History of Asphalt

From PHR CRM

History of Asphalt - From the National Asphalt Paving Association

Laura Ingalls Wilder, author of the beloved Little House on the Prairie, tells of her first encounter with an asphalt pavement. She was on a wagon journey with her parents in 1894 that took them through Topeka.

"In the very midst of the city, the ground was covered by some dark stuff that silenced all the wheels and muffled the sound of hoofs. It was like tar, but Papa was sure it was not tar, and it was something like rubber, but it could not be rubber because rubber cost too much. We saw ladies all in silks and carrying ruffled parasols, walking with their escorts across the street. Their heels dented the street, and while we watched, these dents slowly filled up and smoothed themselves out. It was as if that stuff were alive. It was like magic."

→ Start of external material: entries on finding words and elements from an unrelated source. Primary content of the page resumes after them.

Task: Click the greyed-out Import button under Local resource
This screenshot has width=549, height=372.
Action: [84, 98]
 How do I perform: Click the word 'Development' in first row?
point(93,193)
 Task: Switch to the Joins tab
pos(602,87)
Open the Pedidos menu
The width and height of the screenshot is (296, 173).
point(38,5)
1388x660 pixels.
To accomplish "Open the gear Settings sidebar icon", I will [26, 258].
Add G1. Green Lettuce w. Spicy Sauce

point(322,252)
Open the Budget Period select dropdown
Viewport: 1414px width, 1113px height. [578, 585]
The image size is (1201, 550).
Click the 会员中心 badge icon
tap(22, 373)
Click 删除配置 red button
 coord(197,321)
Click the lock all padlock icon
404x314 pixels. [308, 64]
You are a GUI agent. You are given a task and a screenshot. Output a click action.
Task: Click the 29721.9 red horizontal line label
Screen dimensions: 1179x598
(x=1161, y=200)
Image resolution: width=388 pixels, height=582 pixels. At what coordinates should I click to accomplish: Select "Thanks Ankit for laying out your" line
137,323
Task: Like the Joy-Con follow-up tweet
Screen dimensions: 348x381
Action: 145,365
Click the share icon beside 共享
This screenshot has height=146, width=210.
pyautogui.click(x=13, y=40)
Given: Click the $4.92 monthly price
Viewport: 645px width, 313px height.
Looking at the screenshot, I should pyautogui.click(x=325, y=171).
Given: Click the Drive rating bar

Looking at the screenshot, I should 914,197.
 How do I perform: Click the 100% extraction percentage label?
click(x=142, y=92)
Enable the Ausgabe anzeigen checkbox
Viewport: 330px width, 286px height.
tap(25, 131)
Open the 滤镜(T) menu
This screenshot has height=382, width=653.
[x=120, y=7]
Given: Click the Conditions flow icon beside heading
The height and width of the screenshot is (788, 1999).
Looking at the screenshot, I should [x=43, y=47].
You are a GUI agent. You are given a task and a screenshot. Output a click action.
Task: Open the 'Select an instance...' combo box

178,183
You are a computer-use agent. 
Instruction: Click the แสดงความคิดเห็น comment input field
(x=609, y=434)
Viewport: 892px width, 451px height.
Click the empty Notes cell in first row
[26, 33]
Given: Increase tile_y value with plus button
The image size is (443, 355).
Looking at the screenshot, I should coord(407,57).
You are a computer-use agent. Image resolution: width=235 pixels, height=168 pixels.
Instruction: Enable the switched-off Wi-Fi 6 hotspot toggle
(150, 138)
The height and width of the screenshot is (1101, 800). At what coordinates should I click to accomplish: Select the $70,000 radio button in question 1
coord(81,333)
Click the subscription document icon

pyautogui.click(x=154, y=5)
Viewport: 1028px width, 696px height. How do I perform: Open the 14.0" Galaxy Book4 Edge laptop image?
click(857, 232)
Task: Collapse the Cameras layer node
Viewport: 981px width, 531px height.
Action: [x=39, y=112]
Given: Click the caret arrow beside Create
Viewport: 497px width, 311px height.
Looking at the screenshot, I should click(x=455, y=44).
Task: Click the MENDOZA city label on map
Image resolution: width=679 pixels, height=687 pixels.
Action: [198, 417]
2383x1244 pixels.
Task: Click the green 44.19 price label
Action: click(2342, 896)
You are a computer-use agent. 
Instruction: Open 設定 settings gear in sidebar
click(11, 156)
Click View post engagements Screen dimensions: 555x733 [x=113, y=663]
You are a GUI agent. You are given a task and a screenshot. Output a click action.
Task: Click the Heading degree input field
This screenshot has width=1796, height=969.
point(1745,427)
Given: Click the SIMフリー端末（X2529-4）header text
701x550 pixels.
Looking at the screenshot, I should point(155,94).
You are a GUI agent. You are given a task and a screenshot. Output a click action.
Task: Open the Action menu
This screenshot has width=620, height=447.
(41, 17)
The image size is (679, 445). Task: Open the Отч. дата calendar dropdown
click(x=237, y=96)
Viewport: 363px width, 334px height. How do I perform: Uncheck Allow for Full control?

Today, this dark, resilient material covers more than 94 percent of the paved roads in the United States; it’s the popular choice for driveways, parking lots, airport runways, racetracks, tennis courts, and other applications where a smooth, durable driving surface is required. Called at various times asphalt pavement, blacktop, tarmac, macadam, plant mix, asphalt concrete, or bituminous concrete, asphalt pavements have played an important role in changing the landscape and the history of the U.S. since the late 19th century.

But the story of asphalt begins thousands of years before the founding of the United States. Asphalt occurs naturally in both asphalt lakes and in rock asphalt (a mixture of sand, limestone, and asphalt).

The first recorded use of asphalt as a road building material was in Babylon around 625 B.C., in the reign of King Naboppolassar. In A Century of Progress: The History of Hot Mix Asphalt, published by National Asphalt Pavement Association in 1992, author Hugh Gillespie notes that “an inscription on a brick records the paving of Procession Street in Babylon, which led from his palace to the north wall of the city,

We know that the ancient Greeks were familiar with asphalt and its properties. The word asphalt comes from the Greek “asphaltos”, meaning “secure.” The Romans changed the word to “asphaltus,” and used the substance to seal their baths, reservoirs, and aqueducts.

Many centuries later, Europeans exploring the New World discovered natural deposits of asphalt. Writing in 1595, Sir Walter Raleigh described a “plain” (or lake) of asphalt on the Island of Trinidad, off the coast of Venezuela. He used this asphalt for re-caulking his ships.